Rage against the machine

BIOGRAPHY: The Last Pre-Raphaelite: Edward Burne-Jones and the Victorian Imagination, By Fiona MacCarthy, Faber, 656pp. £25

BIOGRAPHY: The Last Pre-Raphaelite: Edward Burne-Jones and the Victorian Imagination,By Fiona MacCarthy, Faber, 656pp. £25

AS A BOY, Edward Burne-Jones was stabbed in the groin, carried bleeding home from school and put to bed. His father was never told. At the time young Ned was friends with boys next door in Birmingham whose father would horsewhip them till they screamed and then drive them out into the night to wander the streets. Irish readers, mindful of our own child-abuse scandals, will appreciate the wounds inflicted on the future artist’s psyche. And, to strike another topical note, the months of savage rioting by Chartists that wrecked Birmingham in 1839 gave the six-year-old Ned nightmares.

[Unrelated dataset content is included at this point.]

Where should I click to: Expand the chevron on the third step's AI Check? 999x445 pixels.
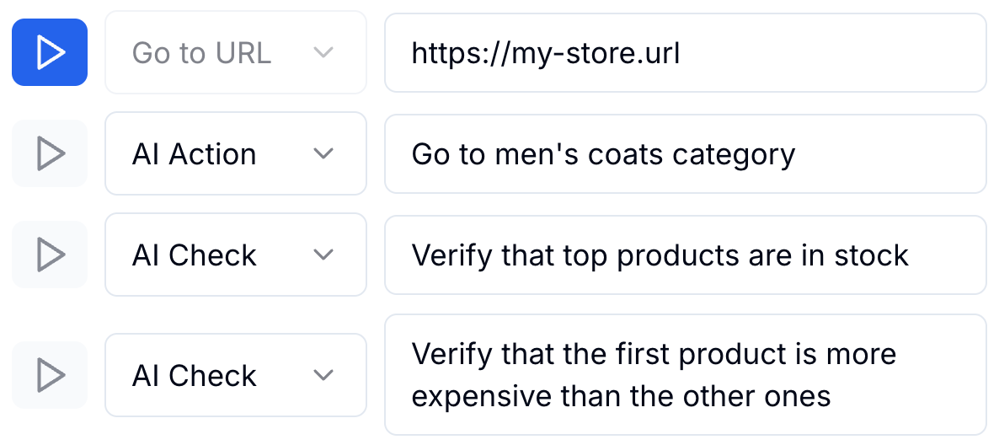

But by then his sense of self had already been fundamentally wounded: his birth had killed his mother. Not surprisingly, he grew up loving women, and they him, but it seems he was afraid of his lust hurting them. In later life the combination of love and fear drew him towards the innocence of little girls, but the inclination was, I think we can be sure, innocent of action. An example of this smothered tendency is the painting he did of Emma Lewis, dressed all in dark adult blue, lying face down on a sofa. She was then eight years old, but the painter waited until she was 18 to deliver the portrait to her solicitor father, Sir George Lewis, who was delighted by it.

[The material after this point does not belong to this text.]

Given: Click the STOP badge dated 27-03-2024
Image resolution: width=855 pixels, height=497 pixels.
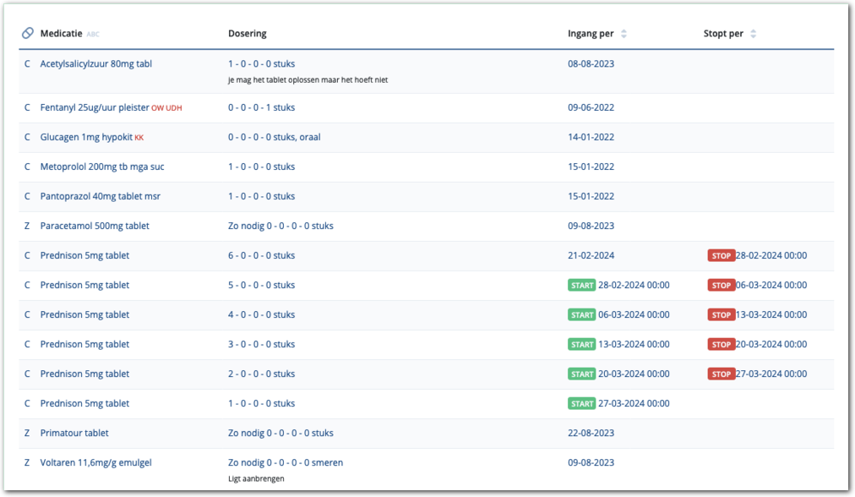Looking at the screenshot, I should (721, 374).
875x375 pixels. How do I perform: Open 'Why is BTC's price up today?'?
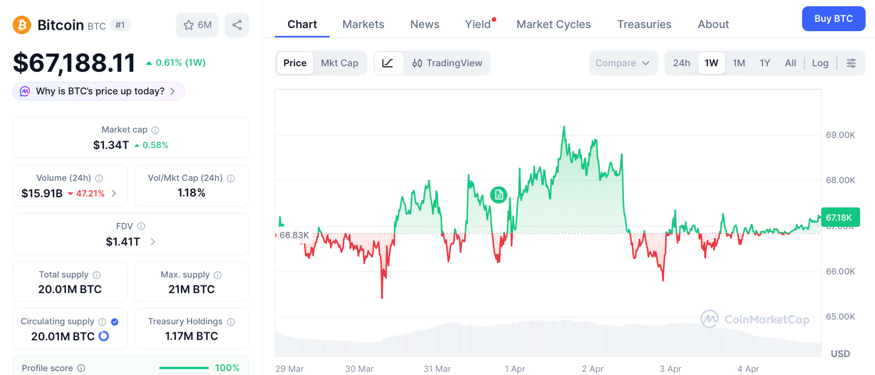click(x=100, y=91)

Although Fiona MacCarthy's expansive biography doesn't say so, Sir George represented Charles Stewart Parnell in his libel action against the London Times, which led to the suicide of Piggot the forger. We can infer from this connection that the supposedly unworldly Burne-Jones knew the world could be an evil place. It was also filthy: the machines of the Industrial Revolution were then whirring at top speed. As Burne-Jones rather preferred inert girls to the machinations of real women, so too did his art avoid the smuts of what he called "blackguard, button-making, blundering, beastly, brutal, bellowing, blustering, bearish, boiler-bursting, beggarly, black" Birmingham. Although he said he had "no politics and no party and no particular hope", except beauty, his rhetoric reminds one of the rantings of the Irish Chartist leader Feargus O'Connor, an instigator of the Birmingham nightmares.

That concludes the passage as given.